Defense Cuts Will Further Impair Economic Recovery
The U.S. economy is currently enduring its slowest recovery since the Great Depression. One reason for the modest rate of recovery is that consumers are deleveraging from the excessively optimistic spending patterns of the past decade. They hardly have a choice, since a weak housing market has deprived many of them of their biggest asset. Beyond that, though, the tools Washington favors for stimulating economic activity just aren’t working very well. Injecting liquidity into the banking system hasn’t helped much because banks are too scared to make loans. Keeping tax rates low hasn’t helped much because taxpayers are paying down debt, and when they do buy a new car or electronic device, it often comes from overseas.
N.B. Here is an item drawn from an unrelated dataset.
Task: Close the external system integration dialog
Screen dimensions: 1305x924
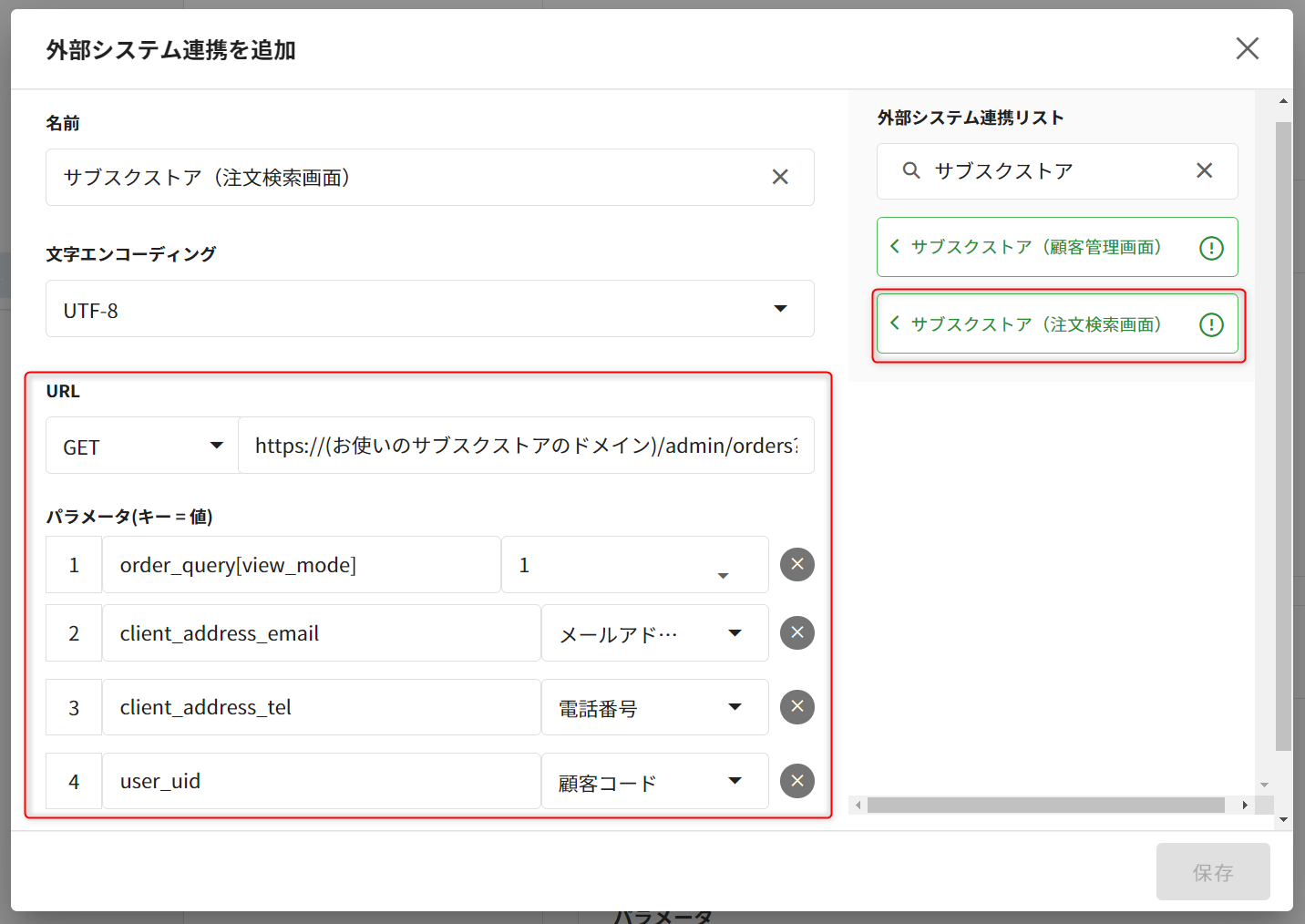Action: click(x=1247, y=48)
Against this backdrop, last week’s bipartisan deficit agreement to cut federal spending is a sure job killer. The entitlement programs that politicians want to avoid cutting give money mainly to the part of the population that is least likely to spend — the elderly. The domestic discretionary and defense programs they will target instead for spending cuts are major engines of job creation. Unfortunately, job creation is a two-way street: when discretionary spending surges, it pumps money into the economies of places like Georgia, Colorado and Ohio that leads to new hiring. But when discretionary spending falls, economic activity shrinks and so does employment.
So word that the deficit agreement could cut defense outlays by up to a trillion dollars over the coming decade is real bad news for an economy that has already seen its share of global output decline from 32 percent in 2001 to 24 percent today. Combined with anticipated cuts in domestic spending for law enforcement, education, transportation and science, the spending declines could be enough to nudge an anemic economy back into recession. Respected economists such as Gary Schilling are already predicting a new recession next year, arguing that it will have been four years since the present “recovery” began, and that is the average duration of economic expansions during the postwar years. Whether that pessimism is warranted or not, it should be obvious that layering big cuts in defense and domestic spending on top of a weak housing market, cautious financial sector, and deleveraging consumers will further cloud the outlook for our struggling economy.
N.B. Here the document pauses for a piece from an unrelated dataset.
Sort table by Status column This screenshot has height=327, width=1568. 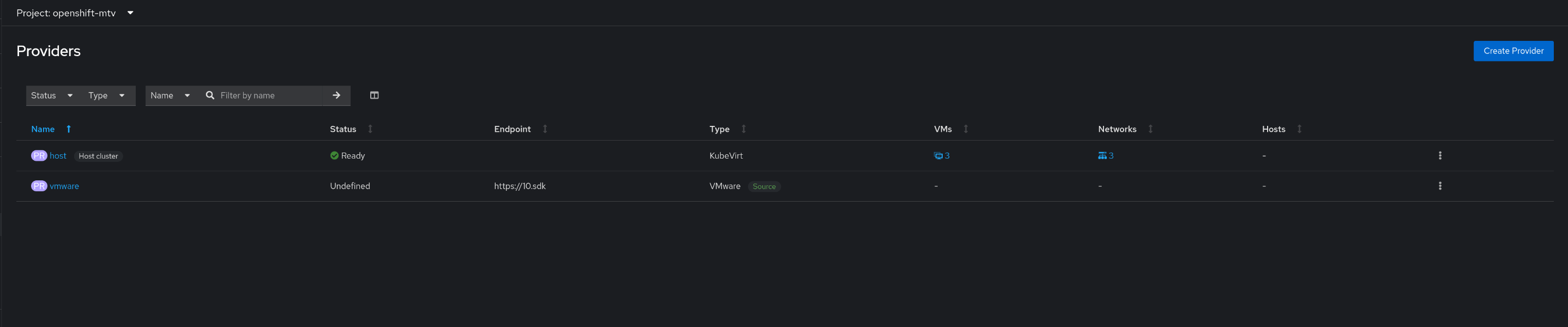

It isn’t hard to see why many members of Congress want to reduce the pace of federal borrowing, and the Department of Defense is by far the biggest generator of discretionary spending in the government. However, money spent in the Pentagon’s base budget tends to stay in the United States and create jobs there — jobs that produce useful goods and services. Money spent on overseas contingencies is more likely to end up wasted on things like nation building in Afghanistan, and money spent on entitlements often channels into activities that contribute little to America’s economic strength. So whatever the merits may be of targeting the Pentagon’s base budget while leaving overseas contingencies and entitlements off the table, the impact on the economy is likely to be negative. When former defense secretary Robert Gates killed the F-22 fighter, he doomed 95,000 direct and indirect jobs in places like Georgia and Connecticut. Isn’t it time for the Obama Administration to start thinking through what some of its defense “efficiencies” may mean for the nation’s economy?